** Excerpted records **
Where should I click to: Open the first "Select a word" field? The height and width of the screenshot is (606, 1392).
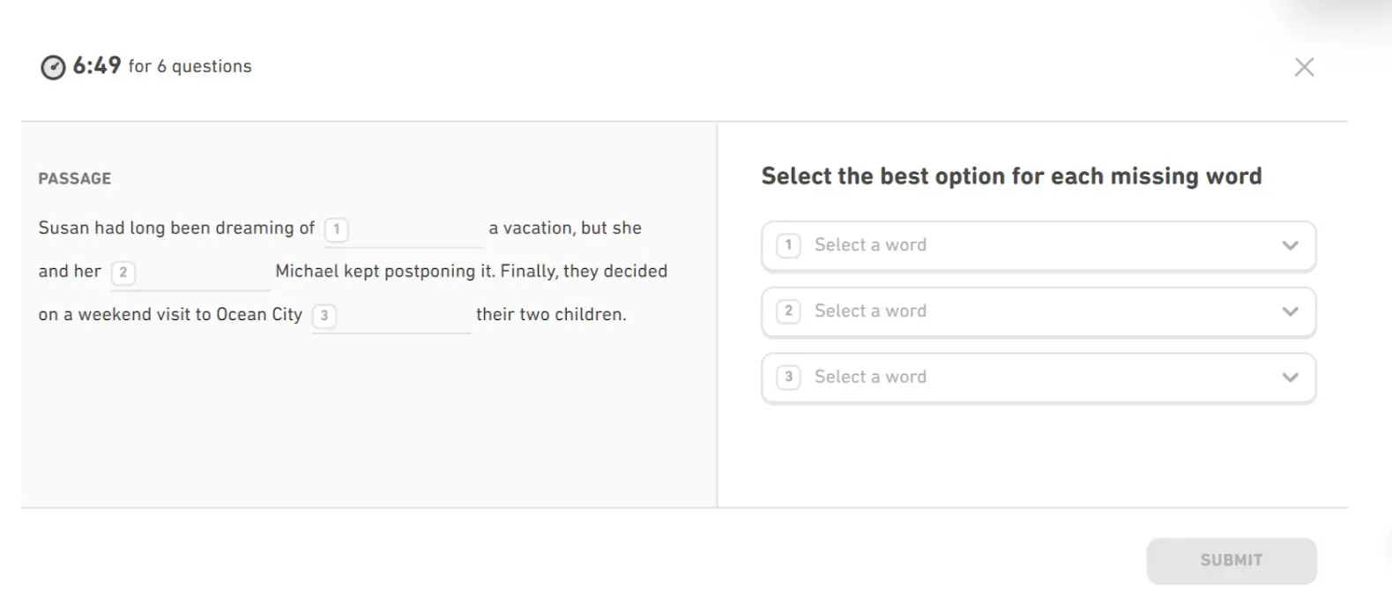click(1014, 245)
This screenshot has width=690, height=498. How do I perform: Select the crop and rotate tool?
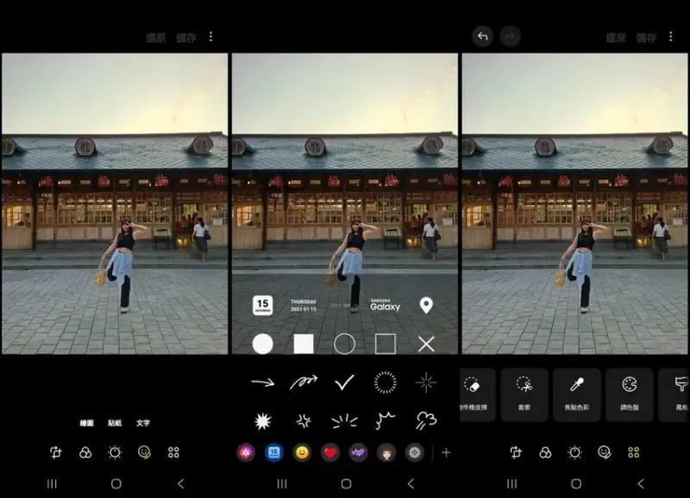[x=56, y=451]
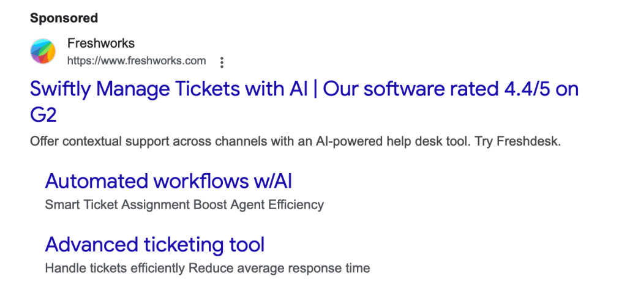
Task: Open the Swiftly Manage Tickets with AI headline
Action: 304,102
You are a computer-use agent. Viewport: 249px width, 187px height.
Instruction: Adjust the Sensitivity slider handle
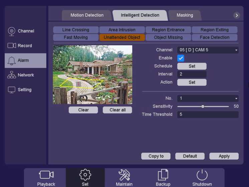[203, 107]
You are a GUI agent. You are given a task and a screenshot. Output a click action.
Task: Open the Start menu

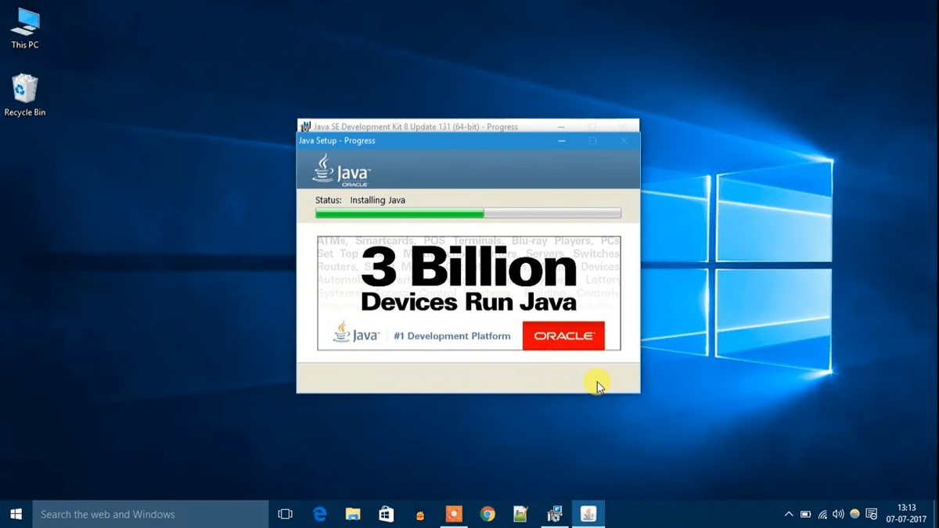[14, 514]
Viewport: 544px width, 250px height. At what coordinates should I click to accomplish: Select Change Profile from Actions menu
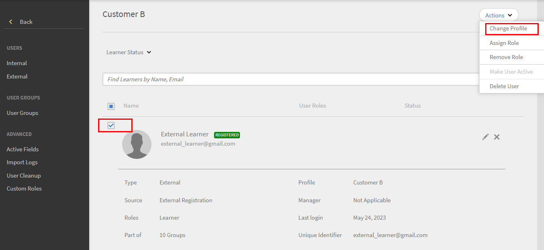pos(508,29)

** To do **
Repeat all of the material above word for word, leaving out the pictures.

** Result below **
Where should I click to: Open the first "Select a word" field? The height and width of the screenshot is (606, 1392).
click(1014, 245)
This screenshot has width=690, height=498. How do I perform: Select the crop and rotate tool?
[x=56, y=451]
Task: Open the Swiftly Manage Tickets with AI headline
Action: 304,102
You are a computer-use agent. Viewport: 249px width, 187px height.
Instruction: Adjust the Sensitivity slider handle
[203, 107]
You are a GUI agent. You are given a task and a screenshot. Output a click action.
Task: Open the Start menu

[14, 514]
Viewport: 544px width, 250px height. At what coordinates should I click to accomplish: Select Change Profile from Actions menu
pos(508,29)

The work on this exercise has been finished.